The England and Wales Civil Liability Act 2018 fixes general damages’ tariffs for whiplash injuries, but provides for a ‘judicial uplift’, at the discretion of the courts. The LRC notes the risk that ‘uplifting’ may become the rule rather than the exception, 

  • Model 3 proposes that either Models 1 or 2 (or any other method of capping) could be enacted, but the details could be delegated to a minister or other regulator.

Model 3 is closest to the current position and the courts should continue to determine the level of awards of general damages through case law, supplemented by the significant new provisions under the Judicial Council Act 2019

Debate has raged in Ireland about whether fluctuating insurance costs have been affected by the level of personal-injury awards in the courts. 

Sharp increases

Motor, employer and public liability insurance have veered in the last decade between low-cost premiums, followed by periods of sharp increases, and later reductions.

Some sectors, such as pre-school and leisure-related industries, have struggled to get cover.

In 2016, the Department of Finance established the Cost of Insurance Working Group (the CIWG), which pinpointed a range of further statutory and policy reforms in two reports, published in 2017 and 2018.

Clinical standards

Arising from the first CIWG report, the Department of Finance established the Personal Injuries Commission (PIC), which analysed international clinical standards for measuring personal injuries, including soft-tissue or whiplash injuries – the most commonly litigated type of injury – as well as the levels of awards for such injuries in other jurisdictions.

Chairman, Mr Justice Nicholas Kearns, commented that British award levels were ‘mean’ compared with those obtaining in the Republic.

The CIWG recommendations involve “complex matters that require whole-of-Government engagement, statutory reform as well as actions by the insurance sector,” the LRC says.

Wide-ranging guidelines

Since 2003, the Personal Injuries Assessment Board (PIAB) has published wide-ranging guidelines for the awarding of general damages, called the Book of Quantum (the most recent edition dating from 2016).

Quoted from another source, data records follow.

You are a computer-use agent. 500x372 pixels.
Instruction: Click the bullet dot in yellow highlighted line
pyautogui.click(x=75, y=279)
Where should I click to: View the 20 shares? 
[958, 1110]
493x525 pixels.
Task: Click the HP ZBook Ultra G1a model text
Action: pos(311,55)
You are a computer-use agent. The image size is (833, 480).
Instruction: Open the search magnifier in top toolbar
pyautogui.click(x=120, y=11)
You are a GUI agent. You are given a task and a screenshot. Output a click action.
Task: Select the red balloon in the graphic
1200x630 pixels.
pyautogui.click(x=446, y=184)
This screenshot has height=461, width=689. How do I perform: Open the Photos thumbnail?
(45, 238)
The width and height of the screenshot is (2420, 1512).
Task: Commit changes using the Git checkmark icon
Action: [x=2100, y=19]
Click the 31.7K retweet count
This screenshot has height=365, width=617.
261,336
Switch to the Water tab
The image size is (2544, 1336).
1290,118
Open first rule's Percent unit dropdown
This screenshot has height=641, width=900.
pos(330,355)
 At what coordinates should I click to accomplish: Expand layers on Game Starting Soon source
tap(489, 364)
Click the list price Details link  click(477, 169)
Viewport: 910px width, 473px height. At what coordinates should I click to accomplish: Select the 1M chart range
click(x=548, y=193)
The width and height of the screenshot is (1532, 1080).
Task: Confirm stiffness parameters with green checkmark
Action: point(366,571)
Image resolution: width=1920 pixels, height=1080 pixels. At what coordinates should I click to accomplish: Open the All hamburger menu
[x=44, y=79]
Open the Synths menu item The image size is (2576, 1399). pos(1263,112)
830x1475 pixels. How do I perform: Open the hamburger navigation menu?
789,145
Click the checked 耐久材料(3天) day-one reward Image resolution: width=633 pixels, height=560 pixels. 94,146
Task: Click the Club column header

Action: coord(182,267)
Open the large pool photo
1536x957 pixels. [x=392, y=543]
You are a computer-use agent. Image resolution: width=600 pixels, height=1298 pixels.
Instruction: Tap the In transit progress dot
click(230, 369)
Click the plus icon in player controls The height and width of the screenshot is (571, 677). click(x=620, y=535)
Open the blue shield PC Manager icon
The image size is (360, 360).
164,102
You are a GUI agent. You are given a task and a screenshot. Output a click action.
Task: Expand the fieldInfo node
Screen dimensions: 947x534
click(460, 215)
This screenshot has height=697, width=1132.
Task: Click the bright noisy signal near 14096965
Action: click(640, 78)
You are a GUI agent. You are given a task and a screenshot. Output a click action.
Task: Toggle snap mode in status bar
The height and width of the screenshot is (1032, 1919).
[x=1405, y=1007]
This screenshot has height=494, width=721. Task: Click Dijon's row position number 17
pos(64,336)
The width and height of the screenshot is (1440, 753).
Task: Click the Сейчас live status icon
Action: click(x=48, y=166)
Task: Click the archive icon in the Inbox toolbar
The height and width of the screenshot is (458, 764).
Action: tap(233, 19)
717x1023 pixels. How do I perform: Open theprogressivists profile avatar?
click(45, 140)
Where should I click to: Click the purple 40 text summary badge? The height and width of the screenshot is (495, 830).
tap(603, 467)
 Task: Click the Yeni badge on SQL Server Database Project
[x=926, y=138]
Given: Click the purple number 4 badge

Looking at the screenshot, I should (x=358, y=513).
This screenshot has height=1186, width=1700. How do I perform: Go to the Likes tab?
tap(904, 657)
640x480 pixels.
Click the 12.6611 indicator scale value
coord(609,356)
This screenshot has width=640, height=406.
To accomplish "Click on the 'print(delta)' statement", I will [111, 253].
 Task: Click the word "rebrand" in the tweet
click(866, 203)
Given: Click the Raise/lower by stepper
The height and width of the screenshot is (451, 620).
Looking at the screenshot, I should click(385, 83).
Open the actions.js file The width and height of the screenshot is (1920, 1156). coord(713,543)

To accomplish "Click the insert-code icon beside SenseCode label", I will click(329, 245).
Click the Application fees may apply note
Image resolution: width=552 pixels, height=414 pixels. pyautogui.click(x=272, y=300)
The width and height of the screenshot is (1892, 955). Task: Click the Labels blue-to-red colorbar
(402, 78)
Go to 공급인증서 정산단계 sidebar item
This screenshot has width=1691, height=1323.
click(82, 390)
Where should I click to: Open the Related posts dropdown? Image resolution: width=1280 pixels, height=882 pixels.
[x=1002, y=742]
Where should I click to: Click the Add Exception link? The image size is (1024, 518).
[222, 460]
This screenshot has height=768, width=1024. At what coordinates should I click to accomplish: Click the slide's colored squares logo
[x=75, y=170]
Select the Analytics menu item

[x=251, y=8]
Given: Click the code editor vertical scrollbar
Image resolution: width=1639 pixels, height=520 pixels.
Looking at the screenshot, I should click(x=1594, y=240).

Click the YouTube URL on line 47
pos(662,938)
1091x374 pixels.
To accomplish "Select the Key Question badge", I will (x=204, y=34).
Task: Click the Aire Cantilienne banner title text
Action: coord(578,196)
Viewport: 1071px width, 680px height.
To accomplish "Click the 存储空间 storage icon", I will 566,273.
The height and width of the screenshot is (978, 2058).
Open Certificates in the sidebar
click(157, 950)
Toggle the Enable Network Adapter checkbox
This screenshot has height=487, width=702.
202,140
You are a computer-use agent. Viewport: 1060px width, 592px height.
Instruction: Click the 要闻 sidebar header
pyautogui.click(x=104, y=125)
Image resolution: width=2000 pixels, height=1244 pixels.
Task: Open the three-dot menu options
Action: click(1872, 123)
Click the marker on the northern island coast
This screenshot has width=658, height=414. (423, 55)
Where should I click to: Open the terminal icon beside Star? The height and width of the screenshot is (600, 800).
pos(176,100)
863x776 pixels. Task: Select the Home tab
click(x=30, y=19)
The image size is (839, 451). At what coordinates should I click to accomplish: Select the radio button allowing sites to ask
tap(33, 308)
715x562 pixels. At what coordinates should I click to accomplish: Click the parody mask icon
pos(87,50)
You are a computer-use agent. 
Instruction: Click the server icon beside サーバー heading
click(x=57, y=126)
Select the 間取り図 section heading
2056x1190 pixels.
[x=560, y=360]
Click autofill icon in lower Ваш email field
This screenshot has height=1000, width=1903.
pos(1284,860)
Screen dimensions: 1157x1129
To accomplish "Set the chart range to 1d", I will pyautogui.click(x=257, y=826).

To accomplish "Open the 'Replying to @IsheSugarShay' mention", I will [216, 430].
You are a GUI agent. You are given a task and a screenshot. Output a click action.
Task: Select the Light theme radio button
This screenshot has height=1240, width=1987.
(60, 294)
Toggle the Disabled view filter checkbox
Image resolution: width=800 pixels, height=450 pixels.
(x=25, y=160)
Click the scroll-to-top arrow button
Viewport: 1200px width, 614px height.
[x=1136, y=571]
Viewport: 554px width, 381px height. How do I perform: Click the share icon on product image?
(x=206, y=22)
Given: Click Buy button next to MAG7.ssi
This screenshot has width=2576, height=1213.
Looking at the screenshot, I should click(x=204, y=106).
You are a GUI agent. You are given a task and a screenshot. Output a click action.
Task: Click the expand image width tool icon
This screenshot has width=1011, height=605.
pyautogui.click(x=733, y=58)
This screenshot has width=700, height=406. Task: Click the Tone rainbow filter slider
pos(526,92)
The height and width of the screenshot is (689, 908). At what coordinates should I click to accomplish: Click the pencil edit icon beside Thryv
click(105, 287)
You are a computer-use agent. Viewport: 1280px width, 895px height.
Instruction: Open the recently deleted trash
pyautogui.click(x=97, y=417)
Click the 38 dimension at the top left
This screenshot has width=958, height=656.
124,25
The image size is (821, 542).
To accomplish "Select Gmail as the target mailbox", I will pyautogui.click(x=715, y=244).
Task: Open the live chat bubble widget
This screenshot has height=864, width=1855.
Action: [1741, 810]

Current Book-of-Quantum guidelines will be updated, with new rules to be published by the Personal Injuries Committee of the Judicial Council under the Judicial Council Act 2019.

While those guidelines under the 2019 act will largely be based on court awards, a significant difference is that they will be free to depart from the ‘going rate’ in court awards.

Seeking views

The LRC is seeking views on its issues paper from interested parties, by 31 January 2020, in advance of its final report.

Emailed submissions may be sent to a dedicated address: p5p9@lawreform.ie.

The issues paper will be available on the commission’s website, www.lawreform.ie, from 9.30am today.